* _ACTIVITY_
Omit all pictures and transcribe only the lines in the entries below that run from the line with "You are a computer-use agent. This" through the line with "Instruction: Go to the Parents tab".

* _GIVEN ENTRIES_
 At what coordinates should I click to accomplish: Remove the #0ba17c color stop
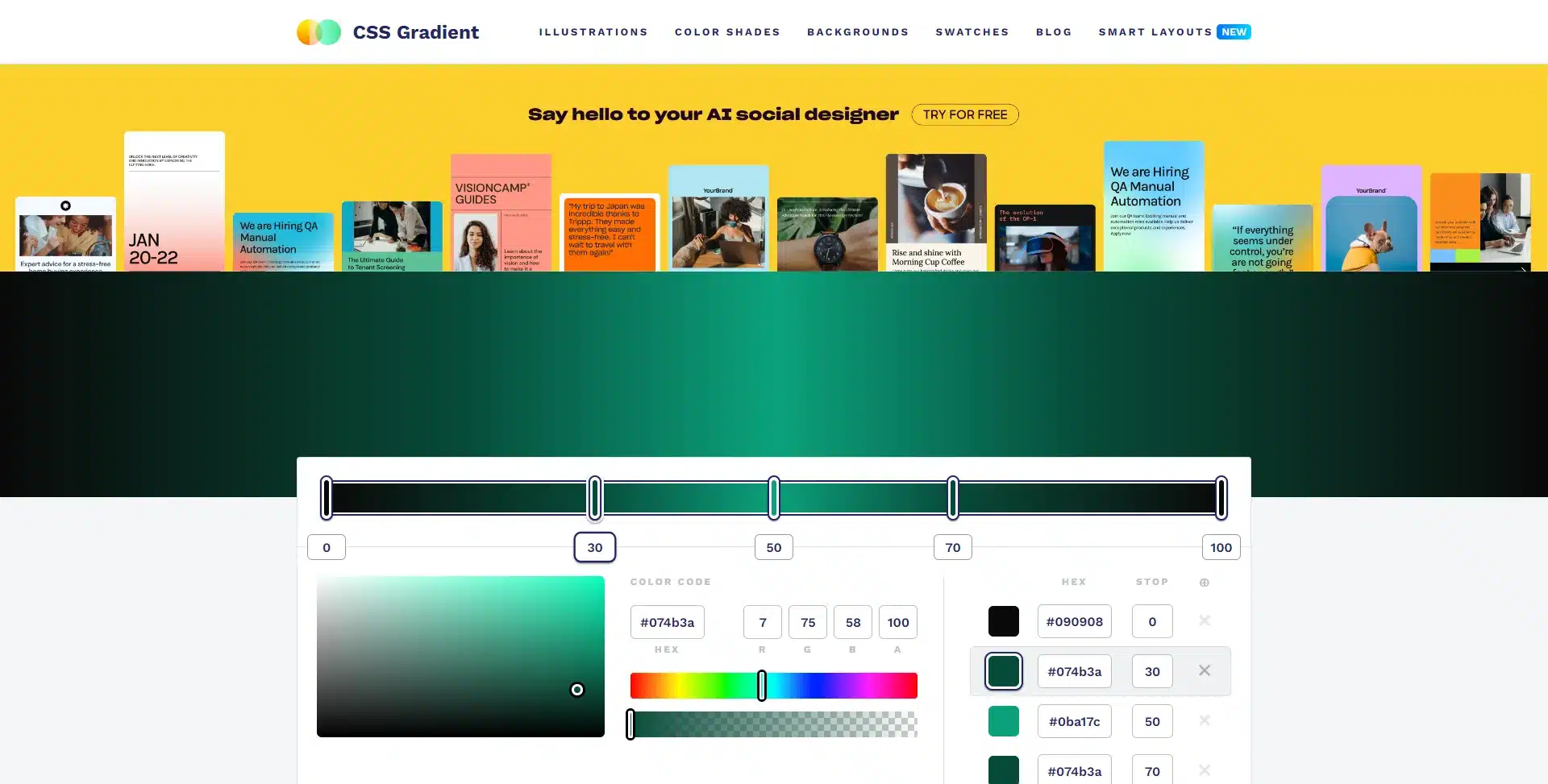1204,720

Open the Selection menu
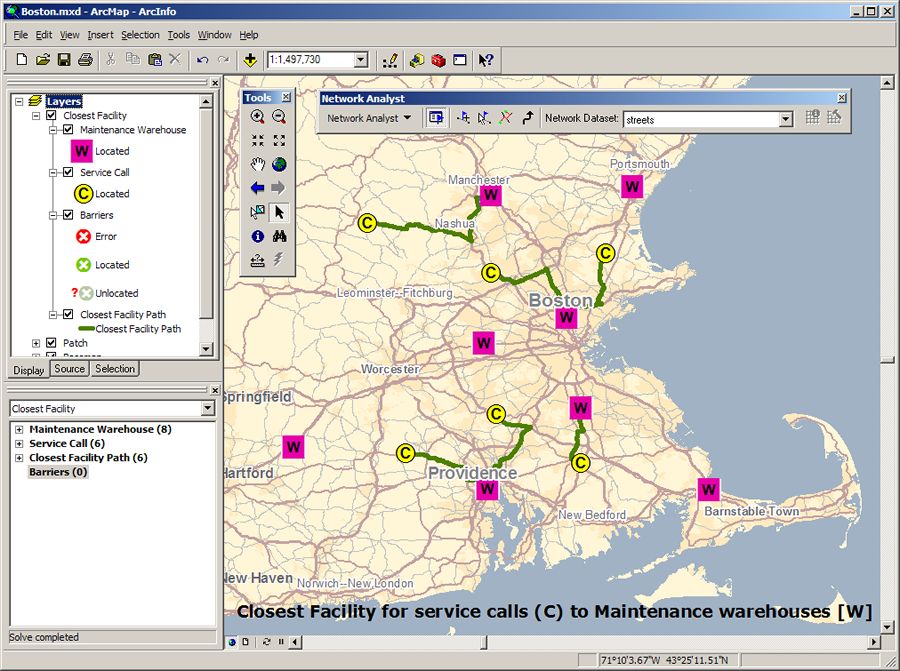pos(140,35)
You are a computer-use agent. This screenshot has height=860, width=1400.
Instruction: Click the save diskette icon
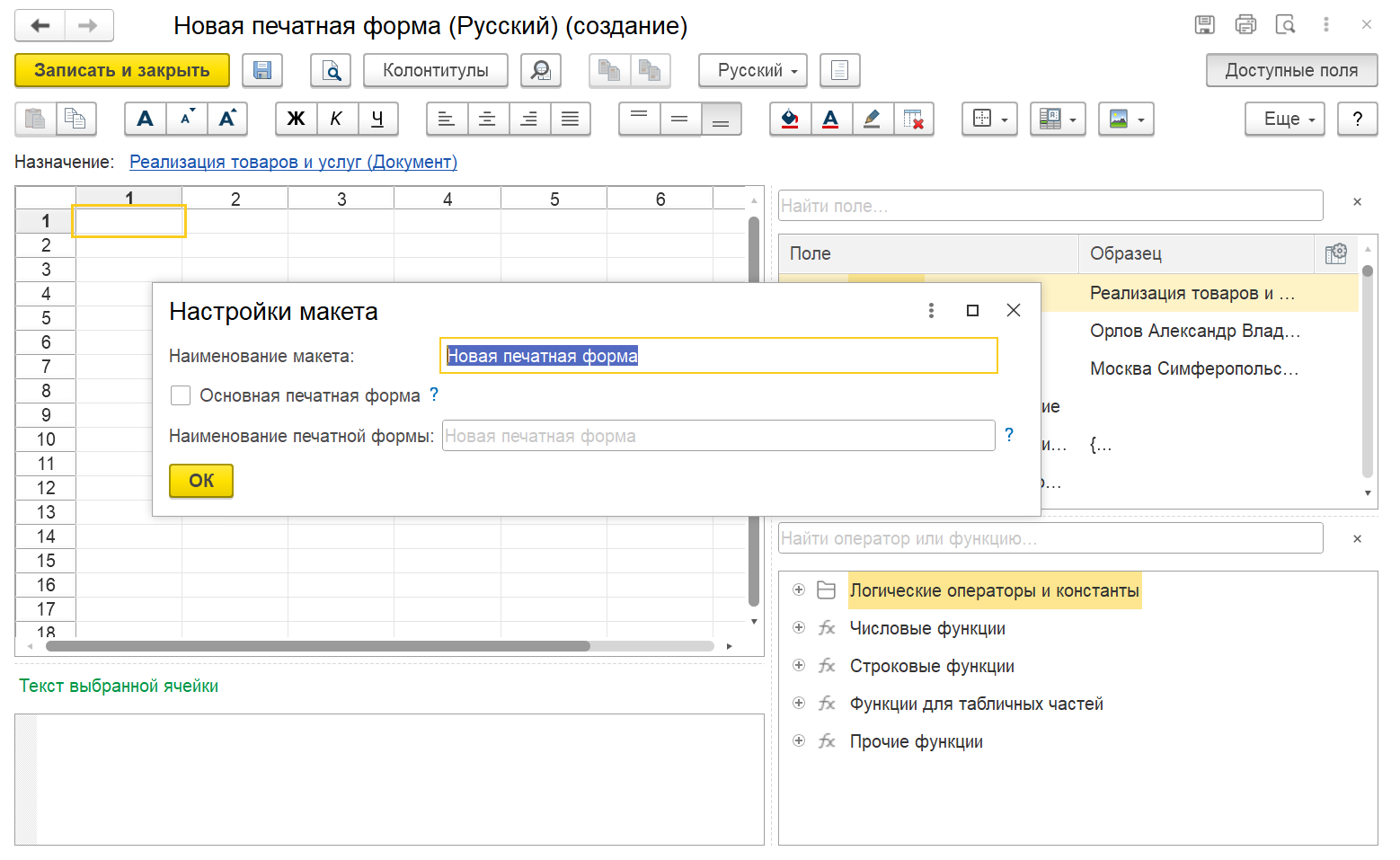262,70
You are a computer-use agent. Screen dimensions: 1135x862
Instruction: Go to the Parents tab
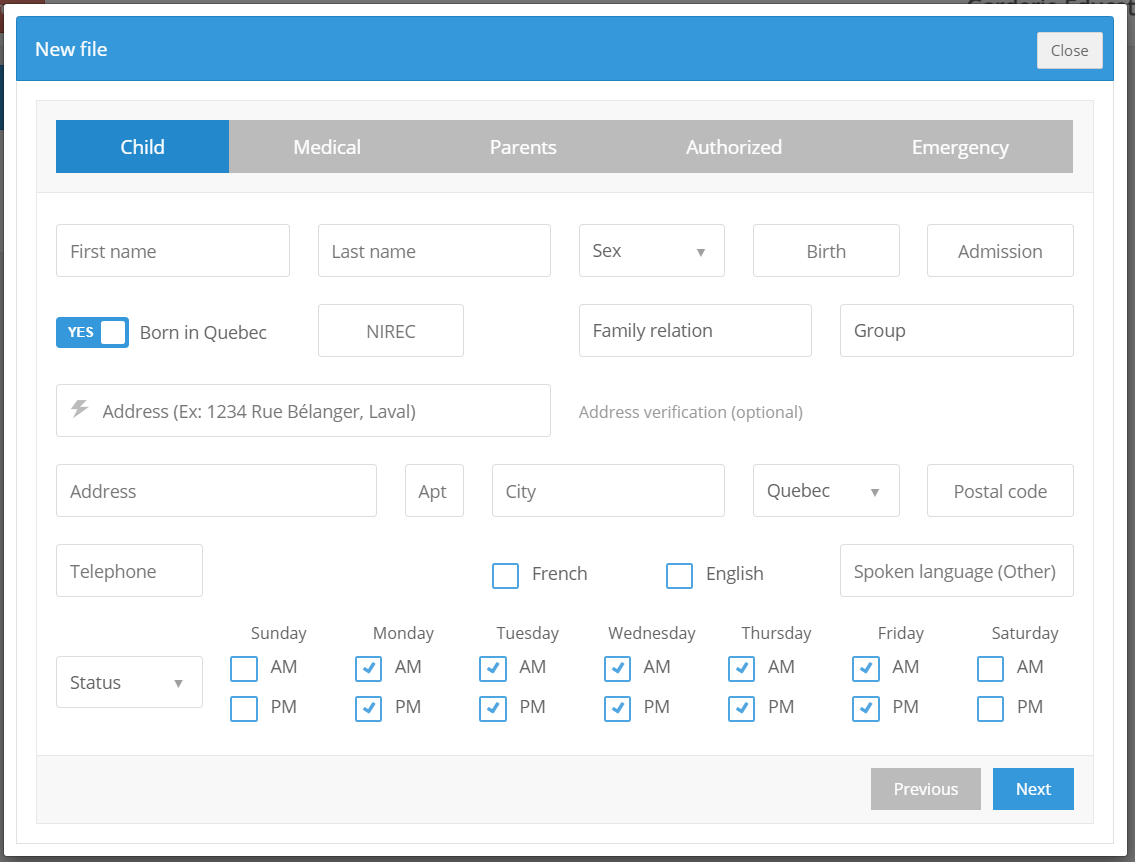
...
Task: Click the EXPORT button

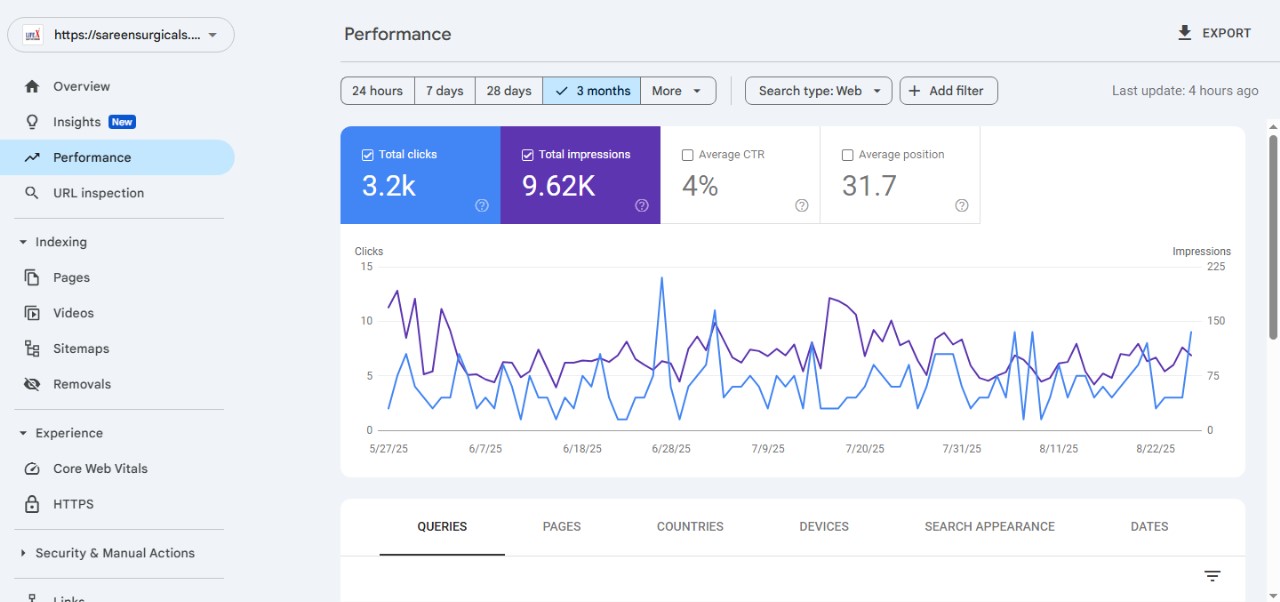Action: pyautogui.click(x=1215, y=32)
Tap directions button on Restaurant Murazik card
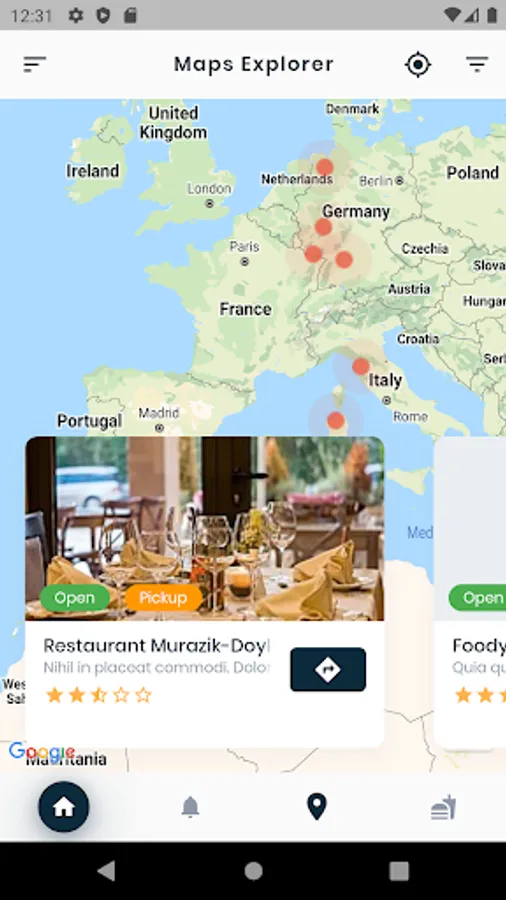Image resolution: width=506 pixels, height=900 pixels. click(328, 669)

* _RESPONSE BOX_
You are a computer-use agent. This screenshot has height=860, width=1400.
Instruction: Click the save diskette icon
262,70
You are a computer-use agent. Screen dimensions: 1135x862
Instruction: Go to the Parents tab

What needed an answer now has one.